Revolt should be channelled into something productive

One specific kind of civic courage was shown by Jure Zubčić, a young city councillor from Zadar, who could not simply pass by the hate graffiti in his city and therefore turned a message of hate into a message of love with one simple intervention.

He became known to the Croatian and regional public after he altered the graffiti “Kill the Serb” to spell “Kiss the Serb” last year. Motivated by his action, the EXIT Foundation from Novi Sad started a regional campaign called #ShareLove, inviting people from the region to share similar positive messages and examples on social networks.

Zubčić became known to the Croatian and regional public after he altered the graffiti “Kill the Serb” to spell “Kiss the Serb” last year

On the other side of the country, in Osijek, the newly-founded initiative Mladforma works with a similar goal, turning graffiti with inappropriate content into creative street paintings.

Nikica Torbica, one of the founders of Mladforma, told us that they started these activities last summer, around Antifascist Struggle Day. That day was a good cause, he says, since there was a “scrawl” with Ustasha symbols on his sister’s house.

“We purposely do not call it ‘graffiti’, but ‘scrawls’”, Torbica explains, adding that Mladforma wants to send its fellow citizens the message “that such scrawls simply have no place in our city, and that there is one group that is determined to oppose them.”

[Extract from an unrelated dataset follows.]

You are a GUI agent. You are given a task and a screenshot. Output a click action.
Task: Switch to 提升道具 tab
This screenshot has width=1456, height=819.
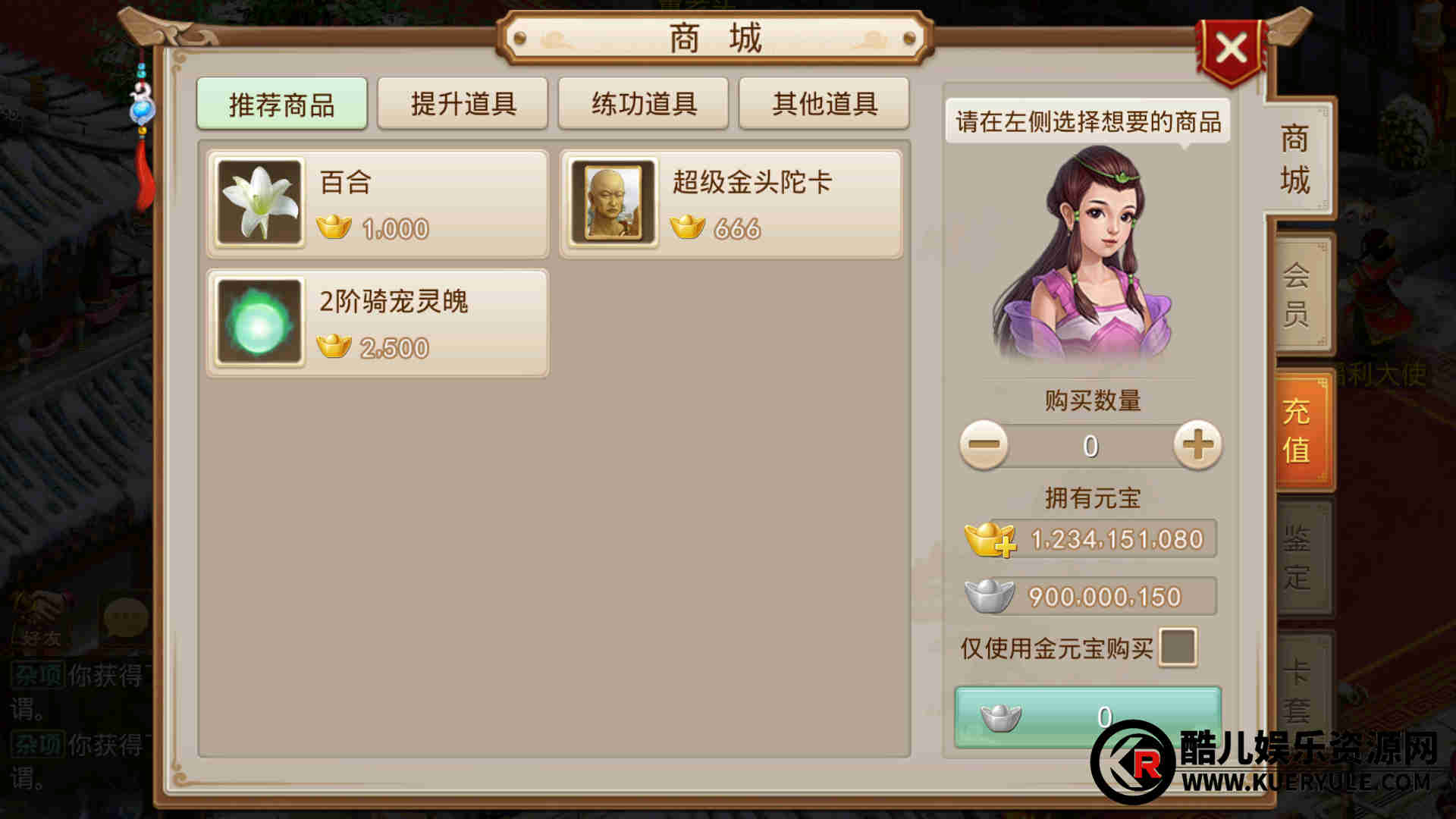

Of course, painting over the “scrawls” and creating new, more cheerful graffiti costs money, but Torbica explains that they manage it with the financial help of the city.

“We did not want just a ‘guerrilla’ action, although we have nothing against ‘guerrilla’ actions; rather, we specifically wanted to show that you can change things through legitimate channels, through cooperation and dialogue with the decision makers. Therefore, the city helped us in this with funds for the graffiti”, Torbica explains.

Like our previous interviewees, he also concluded that the targets of this kind of hate speech are Serbs, Roma and LGBT people – actually the same groups, he says, that were the targets of the Ustasha regime. Torbica says that the perpetrators are mostly young people, but he emphasises that these phenomena are only symptoms of a general social climate.

“That is why Mladforma’s idea is to show young people that they can express their revolt in other ways and that this revolt does not have to be so negative”, he says and concludes: “If you feel revolt, that is fine, you should feel some revolt in you, but you have to know how to direct it in order to turn it into something productive for the society we live in.”